THE TASK: Each record that follows must be reproduced exactly.

Collected data:
= = = =
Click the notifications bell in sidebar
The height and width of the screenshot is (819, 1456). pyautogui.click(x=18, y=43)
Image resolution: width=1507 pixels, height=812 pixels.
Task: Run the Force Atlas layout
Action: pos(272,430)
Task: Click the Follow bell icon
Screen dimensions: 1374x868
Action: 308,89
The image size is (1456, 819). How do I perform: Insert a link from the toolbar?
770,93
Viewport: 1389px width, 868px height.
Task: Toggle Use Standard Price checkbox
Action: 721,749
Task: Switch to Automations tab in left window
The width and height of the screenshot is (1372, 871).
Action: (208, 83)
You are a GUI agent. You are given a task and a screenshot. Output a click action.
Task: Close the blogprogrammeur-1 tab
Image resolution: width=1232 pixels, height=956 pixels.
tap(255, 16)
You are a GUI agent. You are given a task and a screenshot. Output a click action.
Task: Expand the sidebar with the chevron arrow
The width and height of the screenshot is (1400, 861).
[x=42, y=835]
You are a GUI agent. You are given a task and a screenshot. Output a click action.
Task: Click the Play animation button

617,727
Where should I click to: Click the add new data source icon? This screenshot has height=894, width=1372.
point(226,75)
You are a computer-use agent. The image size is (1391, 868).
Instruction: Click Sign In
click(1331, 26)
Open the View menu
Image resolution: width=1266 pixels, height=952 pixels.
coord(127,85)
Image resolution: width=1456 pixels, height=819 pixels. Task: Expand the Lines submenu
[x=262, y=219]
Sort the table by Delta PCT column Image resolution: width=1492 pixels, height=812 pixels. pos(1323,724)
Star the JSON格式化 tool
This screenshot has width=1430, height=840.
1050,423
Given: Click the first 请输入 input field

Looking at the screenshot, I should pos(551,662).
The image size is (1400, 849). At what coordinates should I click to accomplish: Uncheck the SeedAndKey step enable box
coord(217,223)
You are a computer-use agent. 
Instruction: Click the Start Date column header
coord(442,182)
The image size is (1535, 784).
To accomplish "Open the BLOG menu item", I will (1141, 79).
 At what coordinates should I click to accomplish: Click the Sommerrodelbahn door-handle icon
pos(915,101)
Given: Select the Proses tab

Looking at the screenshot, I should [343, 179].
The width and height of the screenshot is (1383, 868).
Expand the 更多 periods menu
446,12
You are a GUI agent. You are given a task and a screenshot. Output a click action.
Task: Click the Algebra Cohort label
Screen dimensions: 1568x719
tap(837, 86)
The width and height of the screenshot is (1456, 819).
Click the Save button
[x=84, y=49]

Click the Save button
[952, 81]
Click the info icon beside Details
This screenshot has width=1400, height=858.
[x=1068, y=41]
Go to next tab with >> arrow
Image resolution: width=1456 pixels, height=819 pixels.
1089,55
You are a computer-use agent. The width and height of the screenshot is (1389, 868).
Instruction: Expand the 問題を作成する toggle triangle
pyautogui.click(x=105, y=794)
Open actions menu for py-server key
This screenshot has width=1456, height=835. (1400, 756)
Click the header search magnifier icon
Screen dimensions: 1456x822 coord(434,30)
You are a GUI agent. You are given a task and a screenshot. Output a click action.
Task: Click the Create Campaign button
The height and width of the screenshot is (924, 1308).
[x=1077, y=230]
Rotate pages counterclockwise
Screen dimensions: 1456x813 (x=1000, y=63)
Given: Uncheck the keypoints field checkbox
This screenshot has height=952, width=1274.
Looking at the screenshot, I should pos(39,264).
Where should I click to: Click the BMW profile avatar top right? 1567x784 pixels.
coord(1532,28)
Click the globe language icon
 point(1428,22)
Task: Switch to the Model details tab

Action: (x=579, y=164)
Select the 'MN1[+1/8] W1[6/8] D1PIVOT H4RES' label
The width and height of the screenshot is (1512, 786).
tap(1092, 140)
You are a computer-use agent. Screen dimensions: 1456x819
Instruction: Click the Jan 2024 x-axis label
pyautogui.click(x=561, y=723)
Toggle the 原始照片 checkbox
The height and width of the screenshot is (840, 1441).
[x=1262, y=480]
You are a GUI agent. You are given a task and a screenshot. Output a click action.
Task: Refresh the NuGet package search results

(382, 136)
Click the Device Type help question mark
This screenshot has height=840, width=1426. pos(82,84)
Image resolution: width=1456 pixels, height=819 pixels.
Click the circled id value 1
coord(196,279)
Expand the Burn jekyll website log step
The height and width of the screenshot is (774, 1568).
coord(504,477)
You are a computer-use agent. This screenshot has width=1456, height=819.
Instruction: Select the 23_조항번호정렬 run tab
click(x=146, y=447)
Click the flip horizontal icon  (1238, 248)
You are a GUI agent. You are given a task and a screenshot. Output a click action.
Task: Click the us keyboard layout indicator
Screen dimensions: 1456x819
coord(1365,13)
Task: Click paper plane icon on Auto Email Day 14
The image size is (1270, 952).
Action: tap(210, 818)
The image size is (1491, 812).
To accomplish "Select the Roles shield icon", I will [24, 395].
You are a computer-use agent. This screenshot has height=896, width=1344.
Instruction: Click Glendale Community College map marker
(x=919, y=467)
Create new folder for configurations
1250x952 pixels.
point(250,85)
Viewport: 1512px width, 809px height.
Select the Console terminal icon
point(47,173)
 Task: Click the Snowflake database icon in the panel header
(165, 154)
= = = =
WRITTEN ANSWER:
Click the notifications bell in sidebar
The height and width of the screenshot is (819, 1456). pyautogui.click(x=18, y=43)
Image resolution: width=1507 pixels, height=812 pixels.
Task: Run the Force Atlas layout
Action: pos(272,430)
Task: Click the Follow bell icon
Screen dimensions: 1374x868
Action: 308,89
The image size is (1456, 819). How do I perform: Insert a link from the toolbar?
770,93
Viewport: 1389px width, 868px height.
Task: Toggle Use Standard Price checkbox
Action: 721,749
Task: Switch to Automations tab in left window
The width and height of the screenshot is (1372, 871).
Action: (208, 83)
You are a GUI agent. You are given a task and a screenshot. Output a click action.
Task: Close the blogprogrammeur-1 tab
Image resolution: width=1232 pixels, height=956 pixels.
tap(255, 16)
You are a GUI agent. You are given a task and a screenshot. Output a click action.
Task: Expand the sidebar with the chevron arrow
The width and height of the screenshot is (1400, 861).
[x=42, y=835]
You are a GUI agent. You are given a task and a screenshot. Output a click action.
Task: Click the Play animation button

617,727
Where should I click to: Click the add new data source icon? This screenshot has height=894, width=1372.
point(226,75)
You are a computer-use agent. The image size is (1391, 868).
Instruction: Click Sign In
click(1331, 26)
Open the View menu
Image resolution: width=1266 pixels, height=952 pixels.
coord(127,85)
Image resolution: width=1456 pixels, height=819 pixels. Task: Expand the Lines submenu
[x=262, y=219]
Sort the table by Delta PCT column Image resolution: width=1492 pixels, height=812 pixels. pos(1323,724)
Star the JSON格式化 tool
This screenshot has width=1430, height=840.
1050,423
Given: Click the first 请输入 input field

Looking at the screenshot, I should pos(551,662).
The image size is (1400, 849). At what coordinates should I click to accomplish: Uncheck the SeedAndKey step enable box
coord(217,223)
You are a computer-use agent. 
Instruction: Click the Start Date column header
coord(442,182)
The image size is (1535, 784).
To accomplish "Open the BLOG menu item", I will (1141, 79).
 At what coordinates should I click to accomplish: Click the Sommerrodelbahn door-handle icon
pos(915,101)
Given: Select the Proses tab

Looking at the screenshot, I should [343, 179].
The width and height of the screenshot is (1383, 868).
Expand the 更多 periods menu
446,12
You are a GUI agent. You are given a task and a screenshot. Output a click action.
Task: Click the Algebra Cohort label
Screen dimensions: 1568x719
tap(837, 86)
The width and height of the screenshot is (1456, 819).
Click the Save button
[x=84, y=49]

Click the Save button
[952, 81]
Click the info icon beside Details
This screenshot has width=1400, height=858.
[x=1068, y=41]
Go to next tab with >> arrow
Image resolution: width=1456 pixels, height=819 pixels.
1089,55
You are a computer-use agent. The width and height of the screenshot is (1389, 868).
Instruction: Expand the 問題を作成する toggle triangle
pyautogui.click(x=105, y=794)
Open actions menu for py-server key
This screenshot has width=1456, height=835. (1400, 756)
Click the header search magnifier icon
Screen dimensions: 1456x822 coord(434,30)
You are a GUI agent. You are given a task and a screenshot. Output a click action.
Task: Click the Create Campaign button
The height and width of the screenshot is (924, 1308).
[x=1077, y=230]
Rotate pages counterclockwise
Screen dimensions: 1456x813 (x=1000, y=63)
Given: Uncheck the keypoints field checkbox
This screenshot has height=952, width=1274.
Looking at the screenshot, I should pos(39,264).
Where should I click to: Click the BMW profile avatar top right? 1567x784 pixels.
coord(1532,28)
Click the globe language icon
 point(1428,22)
Task: Switch to the Model details tab

Action: (x=579, y=164)
Select the 'MN1[+1/8] W1[6/8] D1PIVOT H4RES' label
The width and height of the screenshot is (1512, 786).
tap(1092, 140)
You are a computer-use agent. Screen dimensions: 1456x819
Instruction: Click the Jan 2024 x-axis label
pyautogui.click(x=561, y=723)
Toggle the 原始照片 checkbox
The height and width of the screenshot is (840, 1441).
[x=1262, y=480]
You are a GUI agent. You are given a task and a screenshot. Output a click action.
Task: Refresh the NuGet package search results

(382, 136)
Click the Device Type help question mark
This screenshot has height=840, width=1426. pos(82,84)
Image resolution: width=1456 pixels, height=819 pixels.
Click the circled id value 1
coord(196,279)
Expand the Burn jekyll website log step
The height and width of the screenshot is (774, 1568).
coord(504,477)
You are a computer-use agent. This screenshot has width=1456, height=819.
Instruction: Select the 23_조항번호정렬 run tab
click(x=146, y=447)
Click the flip horizontal icon  (1238, 248)
You are a GUI agent. You are given a task and a screenshot. Output a click action.
Task: Click the us keyboard layout indicator
Screen dimensions: 1456x819
coord(1365,13)
Task: Click paper plane icon on Auto Email Day 14
The image size is (1270, 952).
Action: tap(210, 818)
The image size is (1491, 812).
To accomplish "Select the Roles shield icon", I will [24, 395].
You are a computer-use agent. This screenshot has height=896, width=1344.
Instruction: Click Glendale Community College map marker
(x=919, y=467)
Create new folder for configurations
1250x952 pixels.
point(250,85)
Viewport: 1512px width, 809px height.
Select the Console terminal icon
point(47,173)
 Task: Click the Snowflake database icon in the panel header
(165, 154)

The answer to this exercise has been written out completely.